As in, to take one among numerous examples, a widely disseminated AP story that refers jeeringly to Israel’s “mantra” of having “the most moral army,” quotes Israeli far-Left former security chief Ami Ayalon saying that “the IDF’s ethos…was once built on ethics, sacrifice” and “after the Gaza offensive…is based on force alone,” unreservedly quotes casualty figures of the pro-Hamas Palestinian Human Rights Center in Gaza, and quotes rabidly anti-Israeli UN “human rights” rapporteur Richard Falk saying Israel’s actions in Gaza could “constitute a war crime of the greatest magnitude….”

All this at a time when Israel’s defensive war against Hamas terror in Gaza is under fire from the UN and a bevy of human rights NGOs, the International Criminal Court is considering war crimes charges against Israel, and Israeli soldiers and officers risk arrest if they step foot in certain European countries. Also worth noting is that recently a film depicting Israeli soldiers—in another war on terror almost thirty years ago in Lebanon—as wanton killers of both animals and people has won huge success and was up for an Oscar.

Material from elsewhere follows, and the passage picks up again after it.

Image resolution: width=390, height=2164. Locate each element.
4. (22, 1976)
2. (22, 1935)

Seemingly the near-catastrophe in Haifa should be a reminder that Israel, as a Jewish and non-Arab/non-Muslim state smack in the middle of the Arab Middle East, is under very vicious attack and has no easy solutions for how to protect itself. Even in such a reality, of course, Israeli soldiers are human and could commit misdeeds. Patriots would handle complaints—assuming they had some basis other than rumor—quietly and fairly and only publish results once investigations have concluded. But, unfortunately, Israel is also under internal attack from those, like Haaretz, who want it to be besmirched as often and publicly as possible and therefore add demoralization and defamation to the harsh burdens with which heroic Israeli soldiers already cope.